Key Takeaways from Andrew Ng and Adam Coates AMA on Reddit

Karthe 24 Apr, 2015
6 min read

‘ At Baidu, our goal is to develop hard AI technologies that impact hundreds of millions of users across the world’. – Andrew Ng

In case you missed it, let me set the context of this erudite discussion which happened on Reddit on 14th April 2015. This was an AMA with Andrew Ng, Chief Scientist at Baidu Research/Coursera Co-Founder/Stanford Professor and Adam Coates, Director of Baidu Silicon Valley AI Labs.

The thread manifested endless appreciations for Andrew Ng for his fantastic Machine Learning course on Coursera. Needless to say, the questions were satisfactorily answered exhibiting a few eye openers too, also mentioned below.

Below are a few key takeaways from this AMA. We have quoted the answers from the AMA for each of the sections directly:

new word cloud

(Note: The answers have been given together by Andrew and Adam.)


1. Advice on career in Machine Learning for people trying to learn Machine Learning

Building a strong portfolio of projects done through independent research is valued a lot in industry. For example, at Baidu Research we hire machine learning researchers and machine learning engineers based only on their skills and abilities, rather than based on their degrees and past experience (such as demonstrated in a portfolio of projects) helps a lot in evaluating their skills.

I think mastering the basics of machine learning should be the best first step. After that, I’d encourage you to find projects to work on and to use this to keep learning as well as to build up your portfolio. If you don’t know where to start, Kaggle is a reasonable starting place; though eventually you can then identify and work on your own projects. In the meantime, offline engagement such as reaching out to professors, attend local meetups, try to find a community helps a lot.

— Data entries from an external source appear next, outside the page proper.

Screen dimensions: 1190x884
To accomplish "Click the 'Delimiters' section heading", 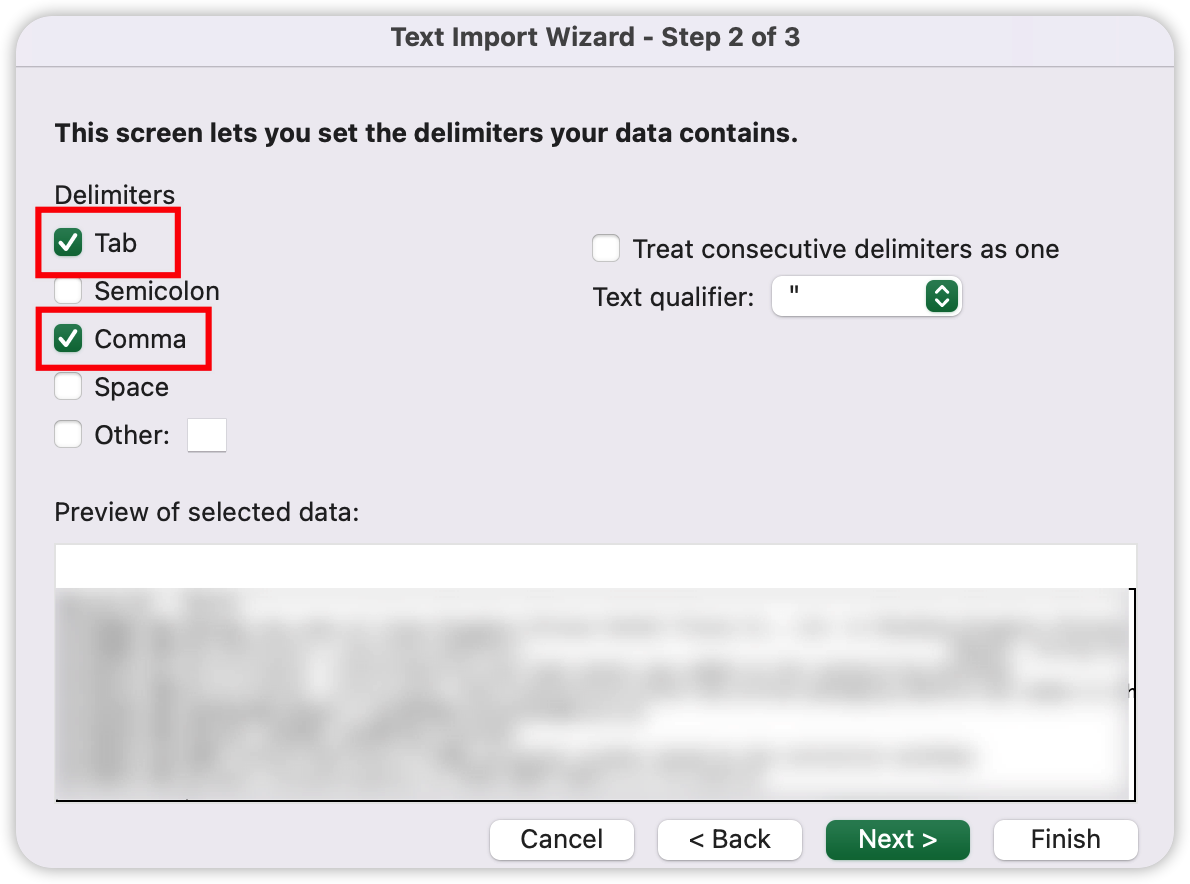I will 114,195.
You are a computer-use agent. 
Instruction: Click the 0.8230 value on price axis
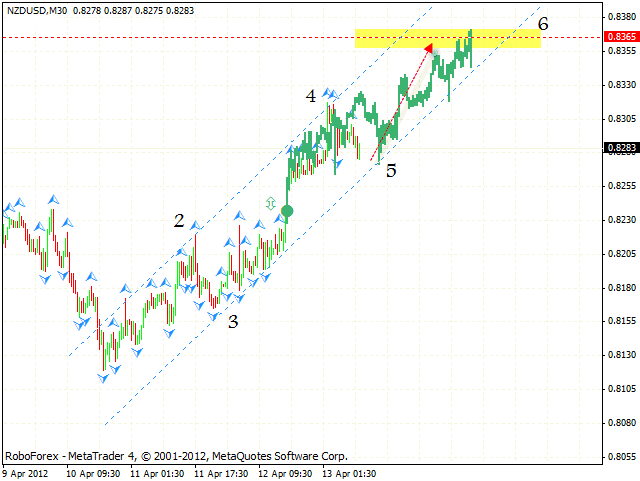point(621,219)
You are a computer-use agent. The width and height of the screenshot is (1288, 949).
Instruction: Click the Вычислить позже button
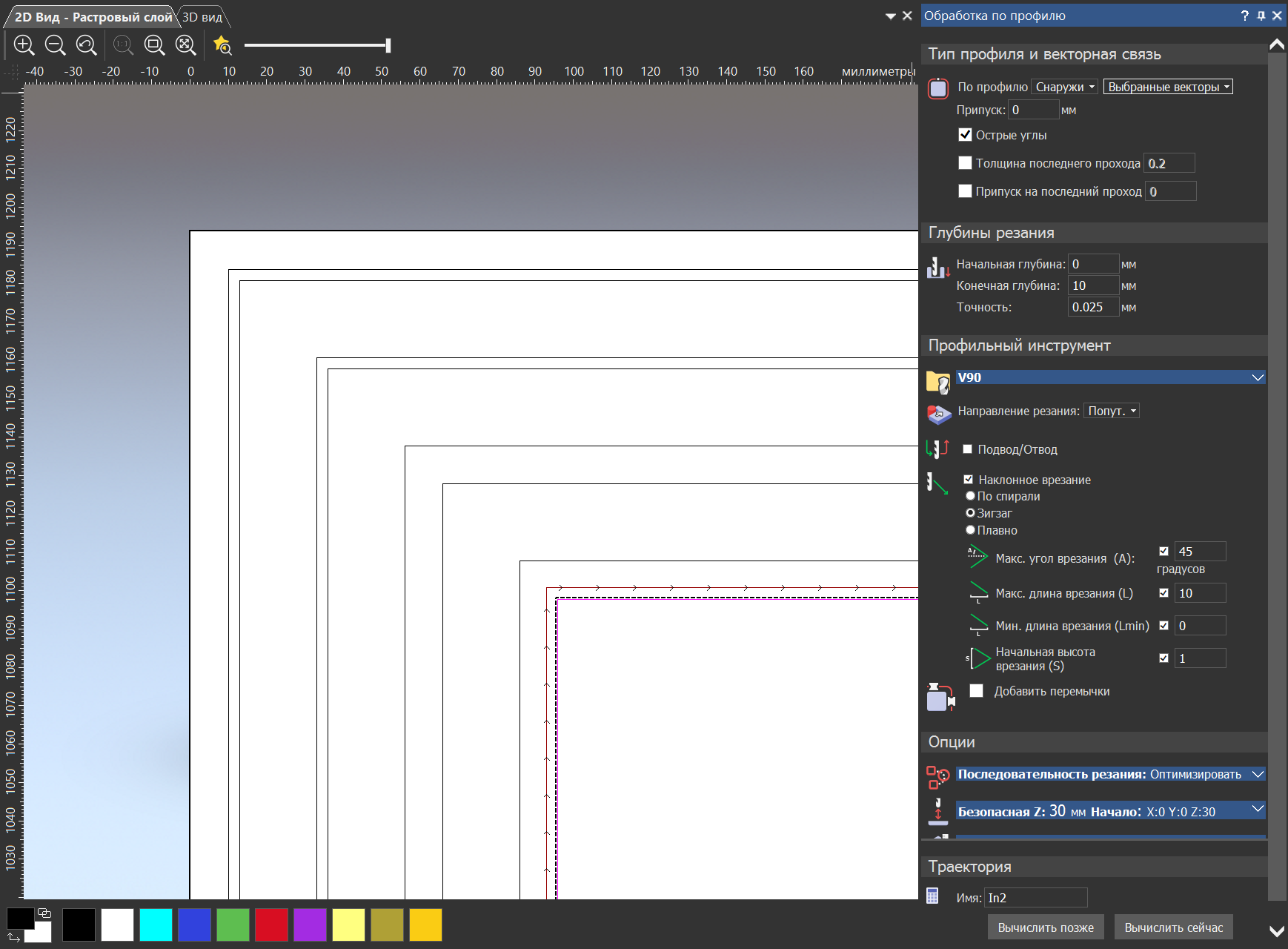1045,927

This is often enough to find you a position to do machine learning work in a company, which then further accelerates your learning.

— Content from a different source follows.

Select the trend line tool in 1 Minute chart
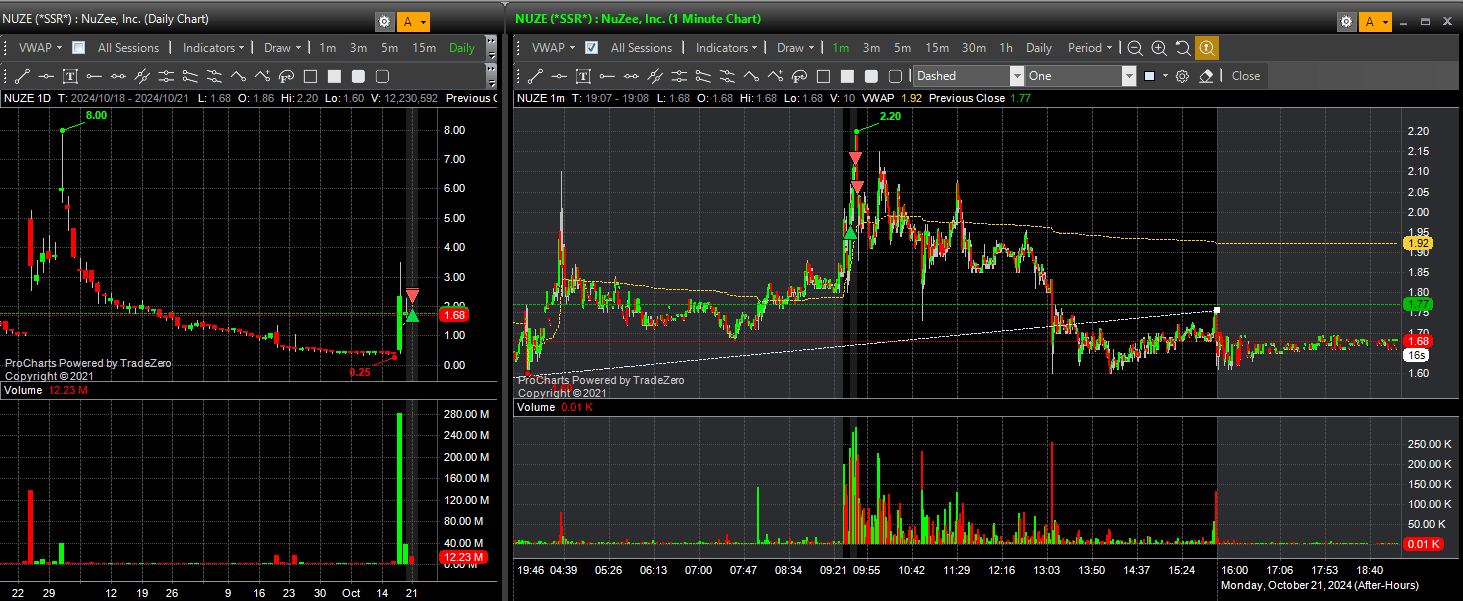1463x601 pixels. point(535,76)
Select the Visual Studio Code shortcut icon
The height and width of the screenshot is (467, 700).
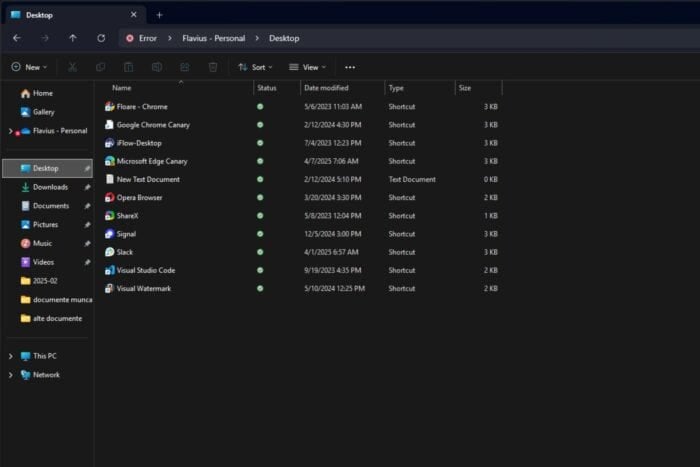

2. Whether a PhD is mandatory for a career in ML

Doing PhD is one great way to learn about machine learning. But the irony is, many top machine learning researchers do not have a PhD.

Given my (Andrew’s) background in education and in Coursera, I believe a lot in employee development. Thus at most of the teams I’ve led (at Baidu, and previously when I was leading Google’s Deep Learning team/Google Brain) I invested a lot in training people to become expert in machine learning. I think that some of these organizations can be extremely good at training people to become great at machine learning.

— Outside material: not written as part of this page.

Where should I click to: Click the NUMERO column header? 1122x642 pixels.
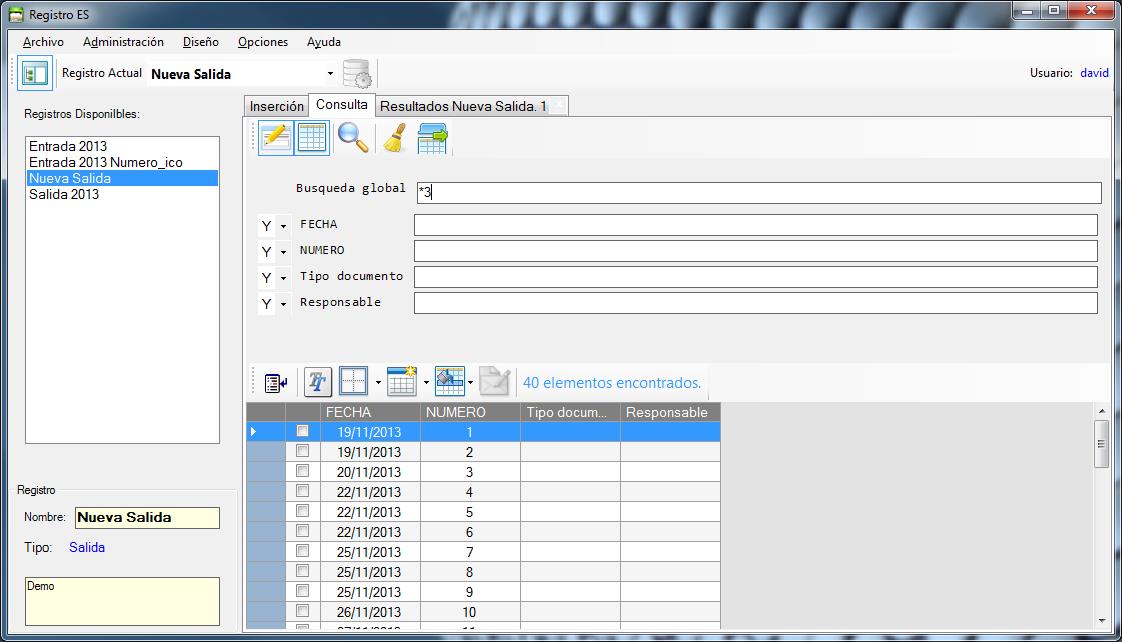(455, 412)
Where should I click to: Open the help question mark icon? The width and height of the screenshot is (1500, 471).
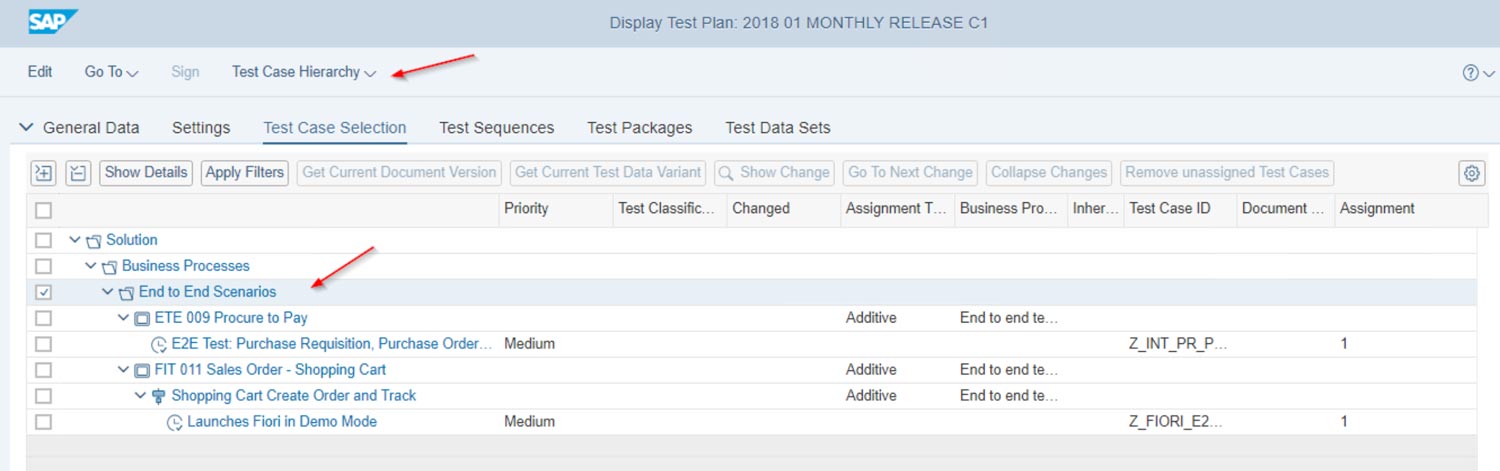[1470, 73]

I think independent learning through Coursera is a great step. Many other software skills that you may already have are also highly relevant to ML research. I’d encourage you to keep taking MOOCs and using free online resources (like With sufficient self-study, that can be enough to get you a great position at a machine learning group in industry, which would then help further accelerate your learning.


3. Best follow up courses/self projects after Coursera ML course

1. Many people are applying ML to projects by themselves at home, or in their companies. This helps both with your learning, as well as helps build up a portfolio of ML projects in your resume (if that is your goal). If you’re not sure what projects to work on, Kaggle competitions can be a great way to start. Though if you have your own ideas I’d encourage you to pursue those as well. If you’re looking for ideas, check out also the machine learning projects my Stanford class did last year: I’m always blown away by the creativity and diversity of the students’ ideas. I hope this also helps inspire ideas in others!

2. If you’re interested in a career in data science, many people go on from the machine learning MOOC to take the Data Science specialization. Many students are successfully using this combination to start off data science careers.


4. Use of Machine Learning concepts:

A lot of deep learning progress is driven by computational scale, and by data. For example, I think the bleeding edge of deep learning is shifting to HPC (high performance computing aka supercomputers), which is what we’re working on at Baidu. I’ve found it easier to build new HPC technologies and access huge amounts of data in a corporate context. I hope that governments will increase funding of basic research, so as to make these resources easier for universities all around the world to get .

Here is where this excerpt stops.